Le tout est servi par un gameplay ultra-retro. On navigue dans tous les types de phases de jeu qui ont fait les succès de l'époque. On contrôle individuellement chacun des cinq membres de la bande, en jonglant de l'un à l'autre d'une simple pression sur un bouton afin d'exploiter leur capacité unique lorsque la situation l'exige. Chris, le leader de la bande, est rapide et peut grimper sur certaines surface ; Math, le geek, utilise un rayon laser qui tiendra les ennemis à distance ; Big Joe, le bourru, peut déplacer des objets lourds grâce à sa force... Vous avez compris le principe : de chacune de ces habiletés complémentaires découleront différentes mécaniques de jeu, auxquelles il faut ajouter ainsi la possibilité de passer entre le monde des vivants et celui des morts, grâce à l'artefact. Ce gameplay, somme toute assez simple, permet d'obtenir un jeu d'action/aventure dans lequel un bon nombre d'énigmes et puzzles d'ajoutent aux combats. Impossible de ne pas penser à Zelda, tant l'inspiration est évidente, surtout qu'ils vont jusqu'à nous faire détruire des arbustes pour récupérer des coeurs de vie...

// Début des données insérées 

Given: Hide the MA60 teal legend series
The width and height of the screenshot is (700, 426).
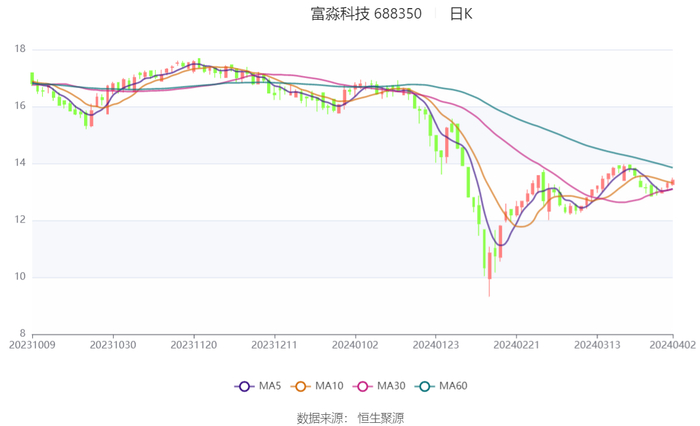Looking at the screenshot, I should point(425,386).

Il faut d'ailleurs reconnaître que tout au long de l'aventure, vous ne croiserez pas une seule idée originale de gameplay, mais plutôt une succession de phases de jeu qui sont autant d'hommages aux titres qui nous ont fait vibrer dans le passé. Et pour varier les plaisirs, on nous offre aussi des mini-séquences de jeu qui nous feront goûter aux autres genres phares de l'époque : du shoot'em up, du beat'em all, ainsi que diverses saynètes hommages à des jeux tels que Paperboy ou Spy Hunter. Évidemment, la musique n'est pas en reste, puisqu'elle est parfaitement dans le ton, bien que d'un avis personnel, elle ne casse pas non plus trois pattes à un canard.

Une sorte de magie

Les premières heures de jeu sont à la limite du magique. On se sent revenir en enfance en retrouvant les sensations d'antan. Si les dialogues (uniquement textuels) ne sont pas d'une qualité à tomber par terre (ils ne l'étaient pas forcément non plus dans les films dont le jeu s'inspire), les situations, en revanche, vous remémoreront toute la pop culture de l'époque et les bons moments quelle nous a fait passer. Les quelques cut-scenes qui viennent agrémenter le jeu, réalisées à la manière des dessins-animés américains des années 80 - avec l'effet de distorsion d'image typique de la VHS qui va bien - en rajouteront une couche. Une sensation proche du bien-être qui nous ramène à tous ces moments de notre jeunesse que l'on a tant aimés, aussi bien au cinéma qu'avec une manette ou un clavier entre les mains. Cette sensation qui perdure un long moment de l'aventure, mais elle s'estompe malheureusement un peu sur la fin, à cause notamment d'un scénario qui se perd en conjectures et qui ne devient plus qu'un prétexte pour passer d'une scène à l'autre. On peut également lui reprocher une difficulté mal dosée, qui créé des moments frustrants (notamment un boss de fin hyper difficile par rapport à tous les autres), ainsi qu'une maniabilité défaillante qui rend certaines séquences de jeu beaucoup plus compliquées à aborder qu'elle ne le devraient, au point de nous causer des crises de nerfs par moments. À noter par ailleurs que les développeurs nous annoncent au lancement du jeu que l'utilisation d'un paddle est recommandée : ce que nous vous confirmons !

Ces quelques défauts, qui deviennent surtout apparents à la fin de l'aventure, ne doivent pour autant pas entacher l'allure globale du jeu, qui est spectaculaire pour quiconque a grandi durant les années 80 et voudrait retrouver les sensations de l'époque, aussi bien en termes de jouabilité, de gameplay et d'esthétique.